*Data*
__________
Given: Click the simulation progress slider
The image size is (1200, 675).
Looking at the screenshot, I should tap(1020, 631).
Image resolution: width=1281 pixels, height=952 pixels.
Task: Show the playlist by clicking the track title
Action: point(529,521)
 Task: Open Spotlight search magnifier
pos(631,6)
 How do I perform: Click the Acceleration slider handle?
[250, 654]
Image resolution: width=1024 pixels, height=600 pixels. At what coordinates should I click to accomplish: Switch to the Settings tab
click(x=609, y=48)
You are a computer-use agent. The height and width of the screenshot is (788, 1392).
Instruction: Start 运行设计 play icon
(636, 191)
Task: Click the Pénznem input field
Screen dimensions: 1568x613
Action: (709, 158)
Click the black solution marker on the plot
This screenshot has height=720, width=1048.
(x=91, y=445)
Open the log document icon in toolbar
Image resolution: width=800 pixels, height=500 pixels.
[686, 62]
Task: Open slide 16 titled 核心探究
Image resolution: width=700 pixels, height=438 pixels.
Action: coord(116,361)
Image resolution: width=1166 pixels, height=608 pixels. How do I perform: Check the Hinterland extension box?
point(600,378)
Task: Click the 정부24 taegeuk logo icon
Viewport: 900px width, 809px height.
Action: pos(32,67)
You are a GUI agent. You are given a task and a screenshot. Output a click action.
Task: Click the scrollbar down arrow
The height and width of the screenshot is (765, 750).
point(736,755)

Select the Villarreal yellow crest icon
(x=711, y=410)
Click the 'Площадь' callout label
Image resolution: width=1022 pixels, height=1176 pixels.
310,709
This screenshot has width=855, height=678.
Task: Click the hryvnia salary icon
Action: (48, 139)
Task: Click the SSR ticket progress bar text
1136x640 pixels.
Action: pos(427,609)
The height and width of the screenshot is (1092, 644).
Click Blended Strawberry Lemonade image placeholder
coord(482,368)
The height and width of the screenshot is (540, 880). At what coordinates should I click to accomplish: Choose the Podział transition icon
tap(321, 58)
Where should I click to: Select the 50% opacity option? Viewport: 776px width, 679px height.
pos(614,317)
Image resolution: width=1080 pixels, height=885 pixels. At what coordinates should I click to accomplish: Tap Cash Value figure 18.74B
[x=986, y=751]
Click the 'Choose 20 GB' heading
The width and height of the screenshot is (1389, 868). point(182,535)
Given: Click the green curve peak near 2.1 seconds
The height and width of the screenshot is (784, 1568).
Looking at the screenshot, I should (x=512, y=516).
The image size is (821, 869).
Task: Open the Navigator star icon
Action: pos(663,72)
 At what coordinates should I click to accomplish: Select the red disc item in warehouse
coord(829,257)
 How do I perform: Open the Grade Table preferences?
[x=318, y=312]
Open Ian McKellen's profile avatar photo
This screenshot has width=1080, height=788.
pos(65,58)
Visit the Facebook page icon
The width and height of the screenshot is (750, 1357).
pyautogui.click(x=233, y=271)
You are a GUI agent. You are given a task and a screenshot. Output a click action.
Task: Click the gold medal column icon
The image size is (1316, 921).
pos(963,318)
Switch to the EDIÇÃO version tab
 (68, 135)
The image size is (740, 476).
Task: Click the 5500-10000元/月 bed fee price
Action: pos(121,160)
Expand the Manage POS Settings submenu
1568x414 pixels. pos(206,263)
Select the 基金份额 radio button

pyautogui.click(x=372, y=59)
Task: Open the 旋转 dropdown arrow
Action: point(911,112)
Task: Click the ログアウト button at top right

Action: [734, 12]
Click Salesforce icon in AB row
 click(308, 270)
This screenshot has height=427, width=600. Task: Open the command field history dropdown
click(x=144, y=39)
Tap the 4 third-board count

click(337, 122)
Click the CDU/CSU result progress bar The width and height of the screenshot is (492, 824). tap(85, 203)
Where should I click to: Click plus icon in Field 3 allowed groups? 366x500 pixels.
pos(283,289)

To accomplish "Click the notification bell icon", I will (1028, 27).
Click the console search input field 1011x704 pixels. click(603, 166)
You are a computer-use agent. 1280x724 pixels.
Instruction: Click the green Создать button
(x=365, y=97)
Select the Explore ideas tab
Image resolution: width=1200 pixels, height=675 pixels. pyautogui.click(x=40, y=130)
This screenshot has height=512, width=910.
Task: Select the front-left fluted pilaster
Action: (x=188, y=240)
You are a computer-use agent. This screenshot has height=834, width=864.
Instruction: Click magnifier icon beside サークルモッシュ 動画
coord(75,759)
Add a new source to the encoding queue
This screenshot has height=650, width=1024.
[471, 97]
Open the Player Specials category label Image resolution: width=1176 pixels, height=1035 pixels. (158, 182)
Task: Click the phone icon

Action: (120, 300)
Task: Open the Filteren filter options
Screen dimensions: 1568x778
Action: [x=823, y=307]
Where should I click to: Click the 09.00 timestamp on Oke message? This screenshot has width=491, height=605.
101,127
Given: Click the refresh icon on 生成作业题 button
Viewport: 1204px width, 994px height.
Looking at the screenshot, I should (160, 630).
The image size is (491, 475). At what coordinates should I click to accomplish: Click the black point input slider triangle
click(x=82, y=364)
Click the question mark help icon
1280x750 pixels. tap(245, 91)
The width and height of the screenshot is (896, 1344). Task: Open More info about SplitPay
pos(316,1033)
__________
*What is expected*
Output each line of the data exactly as it stands above.

*Written answer*
Given: Click the simulation progress slider
The image size is (1200, 675).
Looking at the screenshot, I should tap(1020, 631).
Image resolution: width=1281 pixels, height=952 pixels.
Task: Show the playlist by clicking the track title
Action: point(529,521)
 Task: Open Spotlight search magnifier
pos(631,6)
 How do I perform: Click the Acceleration slider handle?
[250, 654]
Image resolution: width=1024 pixels, height=600 pixels. At what coordinates should I click to accomplish: Switch to the Settings tab
click(x=609, y=48)
You are a computer-use agent. The height and width of the screenshot is (788, 1392).
Instruction: Start 运行设计 play icon
(636, 191)
Task: Click the Pénznem input field
Screen dimensions: 1568x613
Action: (709, 158)
Click the black solution marker on the plot
This screenshot has height=720, width=1048.
(x=91, y=445)
Open the log document icon in toolbar
Image resolution: width=800 pixels, height=500 pixels.
[686, 62]
Task: Open slide 16 titled 核心探究
Image resolution: width=700 pixels, height=438 pixels.
Action: coord(116,361)
Image resolution: width=1166 pixels, height=608 pixels. How do I perform: Check the Hinterland extension box?
point(600,378)
Task: Click the 정부24 taegeuk logo icon
Viewport: 900px width, 809px height.
Action: pos(32,67)
You are a GUI agent. You are given a task and a screenshot. Output a click action.
Task: Click the scrollbar down arrow
The height and width of the screenshot is (765, 750).
point(736,755)

Select the Villarreal yellow crest icon
(x=711, y=410)
Click the 'Площадь' callout label
Image resolution: width=1022 pixels, height=1176 pixels.
310,709
This screenshot has width=855, height=678.
Task: Click the hryvnia salary icon
Action: (48, 139)
Task: Click the SSR ticket progress bar text
1136x640 pixels.
Action: pos(427,609)
The height and width of the screenshot is (1092, 644).
Click Blended Strawberry Lemonade image placeholder
coord(482,368)
The height and width of the screenshot is (540, 880). At what coordinates should I click to accomplish: Choose the Podział transition icon
tap(321, 58)
Where should I click to: Select the 50% opacity option? Viewport: 776px width, 679px height.
pos(614,317)
Image resolution: width=1080 pixels, height=885 pixels. At what coordinates should I click to accomplish: Tap Cash Value figure 18.74B
[x=986, y=751]
Click the 'Choose 20 GB' heading
The width and height of the screenshot is (1389, 868). point(182,535)
Given: Click the green curve peak near 2.1 seconds
The height and width of the screenshot is (784, 1568).
Looking at the screenshot, I should (x=512, y=516).
The image size is (821, 869).
Task: Open the Navigator star icon
Action: pos(663,72)
 At what coordinates should I click to accomplish: Select the red disc item in warehouse
coord(829,257)
 How do I perform: Open the Grade Table preferences?
[x=318, y=312]
Open Ian McKellen's profile avatar photo
This screenshot has width=1080, height=788.
pos(65,58)
Visit the Facebook page icon
The width and height of the screenshot is (750, 1357).
pyautogui.click(x=233, y=271)
You are a GUI agent. You are given a task and a screenshot. Output a click action.
Task: Click the gold medal column icon
The image size is (1316, 921).
pos(963,318)
Switch to the EDIÇÃO version tab
 (68, 135)
The image size is (740, 476).
Task: Click the 5500-10000元/月 bed fee price
Action: pos(121,160)
Expand the Manage POS Settings submenu
1568x414 pixels. pos(206,263)
Select the 基金份额 radio button

pyautogui.click(x=372, y=59)
Task: Open the 旋转 dropdown arrow
Action: point(911,112)
Task: Click the ログアウト button at top right

Action: [734, 12]
Click Salesforce icon in AB row
 click(308, 270)
This screenshot has height=427, width=600. Task: Open the command field history dropdown
click(x=144, y=39)
Tap the 4 third-board count

click(337, 122)
Click the CDU/CSU result progress bar The width and height of the screenshot is (492, 824). tap(85, 203)
Where should I click to: Click plus icon in Field 3 allowed groups? 366x500 pixels.
pos(283,289)

To accomplish "Click the notification bell icon", I will (1028, 27).
Click the console search input field 1011x704 pixels. click(603, 166)
You are a computer-use agent. 1280x724 pixels.
Instruction: Click the green Создать button
(x=365, y=97)
Select the Explore ideas tab
Image resolution: width=1200 pixels, height=675 pixels. pyautogui.click(x=40, y=130)
This screenshot has height=512, width=910.
Task: Select the front-left fluted pilaster
Action: (x=188, y=240)
You are a computer-use agent. This screenshot has height=834, width=864.
Instruction: Click magnifier icon beside サークルモッシュ 動画
coord(75,759)
Add a new source to the encoding queue
This screenshot has height=650, width=1024.
[471, 97]
Open the Player Specials category label Image resolution: width=1176 pixels, height=1035 pixels. (158, 182)
Task: Click the phone icon

Action: (120, 300)
Task: Open the Filteren filter options
Screen dimensions: 1568x778
Action: [x=823, y=307]
Where should I click to: Click the 09.00 timestamp on Oke message? This screenshot has width=491, height=605.
101,127
Given: Click the refresh icon on 生成作业题 button
Viewport: 1204px width, 994px height.
Looking at the screenshot, I should (160, 630).
The image size is (491, 475). At what coordinates should I click to accomplish: Click the black point input slider triangle
click(x=82, y=364)
Click the question mark help icon
1280x750 pixels. tap(245, 91)
The width and height of the screenshot is (896, 1344). Task: Open More info about SplitPay
pos(316,1033)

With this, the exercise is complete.